Adaptive Distributed Control for Leader–Follower Formation Based on a Recurrent SAC Algorithm

• Published in: Electronics (Basel) Vol. 13; no. 17; p. 3513
• Main Authors: Li, Mingfei, Liu, Haibin, Xie, Feng, Huang, He
• Format: Journal Article
• Language: English
• Published: Basel MDPI AG 01.09.2024
• Subjects: Adaptive algorithms; Adaptive control; Control algorithms; Control methods; Experiments; Kinematics; Memory tasks; Methods; Network reliability; Proportional integral derivative; Robot control; Robotics; Robots; Robust control
• ISSN: 2079-9292; 2079-9292
• DOI: 10.3390/electronics13173513

This study proposes a novel adaptive distributed recurrent SAC (Soft Actor–Critic) control method to address the leader–follower formation control problem of omnidirectional mobile robots. Our method successfully eliminates the reliance on the complete state of the leader and achieves the task of formation solely using the pose between robots. Moreover, we develop a novel recurrent SAC reinforcement learning framework that ensures that the controller exhibits good transient and steady-state characteristics to achieve outstanding control performance. We also present an episode-based memory replay buffer and sampling approaches, along with a unique normalized reward function, which expedites the recurrent SAC reinforcement learning formation framework to converge rapidly and receive consistent incentives across various leader–follower tasks.

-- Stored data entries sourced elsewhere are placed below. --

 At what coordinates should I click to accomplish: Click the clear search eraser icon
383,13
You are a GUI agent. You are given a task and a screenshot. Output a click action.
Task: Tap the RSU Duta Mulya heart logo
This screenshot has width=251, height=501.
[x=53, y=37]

This facilitates better learning and adaptation to the formation task requirements in different scenarios. Furthermore, to bolster the generalization capability of our method, we normalized the state space, effectively eliminating differences between formation tasks of different shapes. Different shapes of leader–follower formation experiments in the Gazebo simulator achieve excellent results, validating the efficacy of our method. Comparative experiments with traditional PID and common network controllers demonstrate that our method achieves faster convergence and greater robustness. These simulation results provide strong support for our study and demonstrate the potential and reliability of our method in solving real-world problems.